## WORK TO COMPLETE
Go through the listing below from its first line and repeat each line exactly, ending at the line containing "Given: Click the Format field label" and including it.

## SUPPLIED ENTRIES
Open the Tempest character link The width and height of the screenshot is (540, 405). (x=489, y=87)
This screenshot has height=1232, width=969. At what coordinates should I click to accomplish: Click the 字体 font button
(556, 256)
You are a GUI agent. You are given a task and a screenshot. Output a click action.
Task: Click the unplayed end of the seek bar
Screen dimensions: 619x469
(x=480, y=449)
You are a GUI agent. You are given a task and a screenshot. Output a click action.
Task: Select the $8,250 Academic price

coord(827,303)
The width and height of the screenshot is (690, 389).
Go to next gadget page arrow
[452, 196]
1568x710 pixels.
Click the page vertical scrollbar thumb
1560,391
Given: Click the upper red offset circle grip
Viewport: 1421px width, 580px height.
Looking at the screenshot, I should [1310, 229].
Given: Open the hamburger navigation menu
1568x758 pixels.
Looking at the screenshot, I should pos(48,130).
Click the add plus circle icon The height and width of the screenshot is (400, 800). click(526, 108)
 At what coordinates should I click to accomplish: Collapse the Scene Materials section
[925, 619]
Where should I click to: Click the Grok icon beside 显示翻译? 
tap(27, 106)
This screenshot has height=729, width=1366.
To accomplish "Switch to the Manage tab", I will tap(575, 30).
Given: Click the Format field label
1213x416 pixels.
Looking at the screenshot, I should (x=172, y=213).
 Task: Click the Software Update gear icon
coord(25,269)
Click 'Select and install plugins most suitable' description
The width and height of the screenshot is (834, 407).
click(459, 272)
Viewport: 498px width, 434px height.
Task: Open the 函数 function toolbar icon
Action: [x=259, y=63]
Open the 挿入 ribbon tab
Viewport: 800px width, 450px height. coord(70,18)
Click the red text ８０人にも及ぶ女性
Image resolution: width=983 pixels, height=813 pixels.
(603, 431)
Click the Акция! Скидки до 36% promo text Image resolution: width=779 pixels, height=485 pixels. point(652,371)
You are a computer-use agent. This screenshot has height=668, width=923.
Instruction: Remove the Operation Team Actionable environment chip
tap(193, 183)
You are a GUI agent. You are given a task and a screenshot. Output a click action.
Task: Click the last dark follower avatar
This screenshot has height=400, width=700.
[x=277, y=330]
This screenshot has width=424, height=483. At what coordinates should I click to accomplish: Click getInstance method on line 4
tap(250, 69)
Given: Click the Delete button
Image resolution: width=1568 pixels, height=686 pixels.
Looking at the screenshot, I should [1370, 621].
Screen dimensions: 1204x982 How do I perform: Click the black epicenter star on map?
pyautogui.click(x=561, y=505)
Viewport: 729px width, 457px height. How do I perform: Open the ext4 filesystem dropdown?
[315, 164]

## ANSWER FOR THIS EXERCISE
Open the Tempest character link The width and height of the screenshot is (540, 405). (x=489, y=87)
This screenshot has height=1232, width=969. At what coordinates should I click to accomplish: Click the 字体 font button
(556, 256)
You are a GUI agent. You are given a task and a screenshot. Output a click action.
Task: Click the unplayed end of the seek bar
Screen dimensions: 619x469
(x=480, y=449)
You are a GUI agent. You are given a task and a screenshot. Output a click action.
Task: Select the $8,250 Academic price

coord(827,303)
The width and height of the screenshot is (690, 389).
Go to next gadget page arrow
[452, 196]
1568x710 pixels.
Click the page vertical scrollbar thumb
1560,391
Given: Click the upper red offset circle grip
Viewport: 1421px width, 580px height.
Looking at the screenshot, I should [1310, 229].
Given: Open the hamburger navigation menu
1568x758 pixels.
Looking at the screenshot, I should pos(48,130).
Click the add plus circle icon The height and width of the screenshot is (400, 800). click(526, 108)
 At what coordinates should I click to accomplish: Collapse the Scene Materials section
[925, 619]
Where should I click to: Click the Grok icon beside 显示翻译? 
tap(27, 106)
This screenshot has height=729, width=1366.
To accomplish "Switch to the Manage tab", I will tap(575, 30).
Given: Click the Format field label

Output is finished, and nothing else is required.